CBA’s group executive for retail banking, Angus Sullivan, acknowledged rate rises would be new to some borrowers and pointed to options including fixed-rate loans.
“This is an important time to support customers as some may not have experienced an interest rate increase since they took out their loans,” Sullivan said.
“We are here to help customers who have loans and are considering how repayments might change. Some options available to help our customers manage repayments include fixing or splitting loans or setting up an offset account.“
CBA’s standard variable rate for owner-occupiers paying principal and interest will increase to 4.8 per cent as a result of the changes.
ANZ’s group executive for Australian retail, Maile Carnegie, highlighted the large number of borrowers who were ahead of their minimum repayments, alongside the very high level of household deposits amassed in recent years.
“While this change will impact customers in different ways, home loan customers are generally well placed to manage rising rates with around 70 per cent of accounts ahead on repayments – many of them by two years or more.

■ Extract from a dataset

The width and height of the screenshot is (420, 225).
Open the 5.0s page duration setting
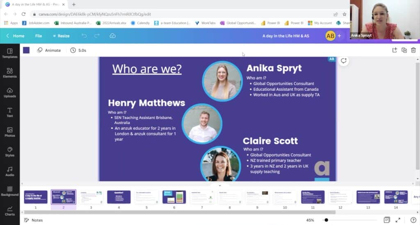click(78, 50)
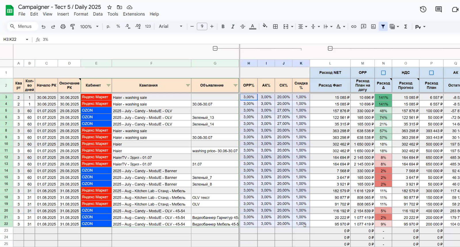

Household and business deposits are also at record highs,” Carnegie said.
“However, we know some people are doing it tough and we encourage any ANZ home loan customers facing difficulty to contact us so we can work through a range of support options we have available,” Carnegie said.
Interest rate comparison website RateCity said a 0.25 percentage point increase would lift repayments on a $500,000 loan by about $65 a month, or $130 a month for a $1 million mortgage.
Explaining Tuesday’s rate rise, RBA governor Philip Lowe highlighted the strength in the labour market and argued wage growth was picking up, which made it appropriate to withdraw some of the extraordinary support provided during the pandemic.
Lowe said the RBA expected inflation would hit 6 per cent this year, and there would be more interest rate rises to come. “The board is committed to doing what is necessary to ensure that inflation in Australia returns to target over time,” Lowe said.
Over the longer term, Lowe said it was “not unreasonable” to expect the cash rate would increase to 2.5 per cent, which he described as a more normal level for borrowing costs.
Australian bank shares have performed strongly this year amid predictions banks will benefit from rising interest rates by lifting rates on loans by more than they increase rates on their deposits.
At the time of writing National Australia Bank and Westpac had not announced their interest rate changes.
Ratings agency Standard & Poor’s on Tuesday said home loan arrears were likely to drift up from historically low levels following the increase in interest rates, but it did not expect a significant lift in mortgage defaults.